While most parents have the need for iron drilled into their mind, protein is also important for children (and adults), and it’s not always obvious how to get it for vegan and vegetarians. Plant-based sources of protein aren’t as readily absorbed by the body, so you’ll need more protein overall in the diet if you’re opting for non-meat sources. That said, you might be surprised at how many common vegan foods have considerable amounts of protein – and many of them are kid-friendly. To find out more about plant-based protein sources, we chatted with Samantha Cassetty, MS, RD, and advisor to Performance Kitchen.
Momtastic: Do most Americans get too much protein?
Samantha Cassetty: Protein requirements are set to prevent deficiency, and by that definition, most people either meet or exceed that amount. However, older adults, meal skippers, and people who follow restrictive diets may be at risk of getting too little protein.
Momtastic: How much protein do we actually need?
Samantha Cassetty: There are two ways to look at protein needs–there’s the amount needed to prevent a deficiency, and there’s the amount needed for optimal health. At the low end, people need 0.8 g of protein per kilogram body weight. However, to optimize muscle strength and help with appetite regulation, it may be beneficial to have more. Depending on activity levels, a better range is between 1.2 to 2.0 grams of protein per kilogram body weight, with the upper end for athletes. (Some athletes may need even more, depending on their training.)
One thing that often gets missed in the conversation about protein is protein distribution. So, eating enough protein isn’t the same as eating enough at each meal. Although protein needs can vary, most adults could benefit from eating about 20 to 30 grams of protein per meal. You can achieve this if you’re deliberate about it, but it’s much higher than a typical breakfast of oatmeal or avocado toast.
Momtastic: What are the dangers of too much protein?

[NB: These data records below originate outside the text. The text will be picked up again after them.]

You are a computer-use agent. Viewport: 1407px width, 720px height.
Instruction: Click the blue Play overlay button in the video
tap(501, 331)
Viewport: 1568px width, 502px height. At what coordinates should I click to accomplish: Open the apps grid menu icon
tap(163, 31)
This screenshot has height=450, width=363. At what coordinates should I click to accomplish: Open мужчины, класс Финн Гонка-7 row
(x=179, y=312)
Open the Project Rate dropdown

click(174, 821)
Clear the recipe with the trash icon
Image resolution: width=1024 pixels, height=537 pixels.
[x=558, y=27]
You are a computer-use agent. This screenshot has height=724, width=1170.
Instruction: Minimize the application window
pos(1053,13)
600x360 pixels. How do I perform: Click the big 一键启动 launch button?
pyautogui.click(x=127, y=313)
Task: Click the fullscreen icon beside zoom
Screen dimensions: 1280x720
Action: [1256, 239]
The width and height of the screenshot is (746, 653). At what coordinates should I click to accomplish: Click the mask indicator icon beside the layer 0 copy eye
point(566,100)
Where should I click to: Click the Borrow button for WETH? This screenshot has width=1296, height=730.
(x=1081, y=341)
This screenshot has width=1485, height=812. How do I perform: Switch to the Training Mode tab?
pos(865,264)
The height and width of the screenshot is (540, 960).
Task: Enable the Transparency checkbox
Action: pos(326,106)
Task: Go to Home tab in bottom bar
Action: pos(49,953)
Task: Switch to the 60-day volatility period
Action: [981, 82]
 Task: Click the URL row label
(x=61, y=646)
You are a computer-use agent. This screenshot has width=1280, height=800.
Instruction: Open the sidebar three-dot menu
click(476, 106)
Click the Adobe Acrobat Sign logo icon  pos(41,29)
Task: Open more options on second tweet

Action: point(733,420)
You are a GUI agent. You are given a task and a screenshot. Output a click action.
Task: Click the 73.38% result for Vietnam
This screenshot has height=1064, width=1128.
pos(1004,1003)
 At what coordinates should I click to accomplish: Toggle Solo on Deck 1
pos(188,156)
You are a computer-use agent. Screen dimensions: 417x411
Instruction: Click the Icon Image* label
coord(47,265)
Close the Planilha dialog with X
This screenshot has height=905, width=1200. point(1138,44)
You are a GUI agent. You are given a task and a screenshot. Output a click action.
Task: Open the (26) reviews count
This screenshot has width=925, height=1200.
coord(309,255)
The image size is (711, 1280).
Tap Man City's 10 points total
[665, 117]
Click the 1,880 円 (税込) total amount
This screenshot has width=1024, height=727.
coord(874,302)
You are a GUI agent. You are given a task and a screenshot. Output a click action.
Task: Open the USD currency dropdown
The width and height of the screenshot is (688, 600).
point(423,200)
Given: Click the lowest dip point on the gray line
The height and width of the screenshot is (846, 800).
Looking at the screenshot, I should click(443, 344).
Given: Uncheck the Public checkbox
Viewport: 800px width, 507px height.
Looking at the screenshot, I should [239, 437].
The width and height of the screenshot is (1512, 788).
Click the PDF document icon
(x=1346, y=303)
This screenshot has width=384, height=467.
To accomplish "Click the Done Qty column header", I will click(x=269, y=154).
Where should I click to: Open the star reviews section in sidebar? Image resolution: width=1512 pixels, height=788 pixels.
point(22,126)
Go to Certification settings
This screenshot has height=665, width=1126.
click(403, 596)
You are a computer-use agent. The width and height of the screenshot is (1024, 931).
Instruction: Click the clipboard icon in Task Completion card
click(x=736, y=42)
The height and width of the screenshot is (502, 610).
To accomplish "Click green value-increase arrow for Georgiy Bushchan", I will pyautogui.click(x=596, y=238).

Samantha Cassetty: The main danger is if you have poor kidney functioning. In that case, you may need to be on a lower protein diet because too much protein could worsen your condition. Also, the source of your protein matters quite a bit. If you’re eating a lot of red or processed meat, you may be at increased risk of heart disease and certain forms of cancer. It’s also important to consider what you’re NOT eating if you’re over-consuming protein. For example, are you eating excessive protein but skimping on veggies or whole grain carbohydrates? In this case, you might be missing out on fiber and other nutrients that are needed for long-term health. But if you’re varying your protein sources and eating an otherwise healthy diet that’s rich in plant foods, and if you’re healthy, many of the concerns about too much protein are overstated.
Momtastic: Is there a difference in how protein from animals vs plants is absorbed?
Samantha Cassetty: With a few exceptions, most plant proteins lack one or more of the amino acids that animal proteins have. You can still get everything you need on an exclusively plant-based diet, but it’s crucial to meet your calorie requirements and to vary your protein sources during the day. So, if one meal is missing something, you’ll get it from another meal. Your body can store amino acids for a short period of time, so you don’t have to worry about combining different proteins at each meal; that’s an outdated concept. However, it’s still helpful to include a few unique plant protein sources at a meal so you reach the overall target. For instance, instead of a big plate of chickpeas, you could have a smaller portion with some quinoa, veggies, and nuts or seeds.
It’s worth noting that because of the differences in how your body absorbs protein, eating 20 grams of plant protein isn’t exactly the same as eating the equivalent amount of animal protein. So, if you’re exclusively plant-based, you may need more protein at each meal than someone who’s eating animal proteins as well as plant ones.
Momtastic: Can you highlight a few foods that “sneakily” have a lot of plant-based protein and explain how much a serving is and how much protein is in that serving.
Soy milk. A cup of plain, unsweetened soy milk has 8 grams of protein, which is the same amount as a cup of milk. Generally, plant-based milk, such as almond milk or oat milk, are poor sources of protein, so if you’re exclusively plant-based and struggling to meet your protein requirements–especially at breakfast–it might be helpful to swap to soy milk. Pea-based milk is another protein-packed option.
Oats. A half-cup serving of raw oats has 5 grams of protein, which is a good amount. People forget that grains provide some protein. This isn’t the equivalent of 5 grams of animal protein, but when eaten with other plant protein sources at a meal, it all adds up!
Tahini. A 2-tablespoon serving of tahini has about 5 grams of plant-based protein. I love making a salad dressing with tahini, or using a drizzle over veggies. It’s a wonderful way to boost the protein and accent the flavor of meals and snacks!
Artichoke hearts. Each artichoke heart has almost a gram of protein, so by adding several to your meal, you could get a little boost! I buy them frozen and stick them in the air fryer for about 7-10 minutes. Then, I add them to salads and plant-protein pastas for extra deliciousness and a little sneaky protein. Artichoke hearts also bring lots of fiber to your meals, with nearly 2 grams of fiber per heart.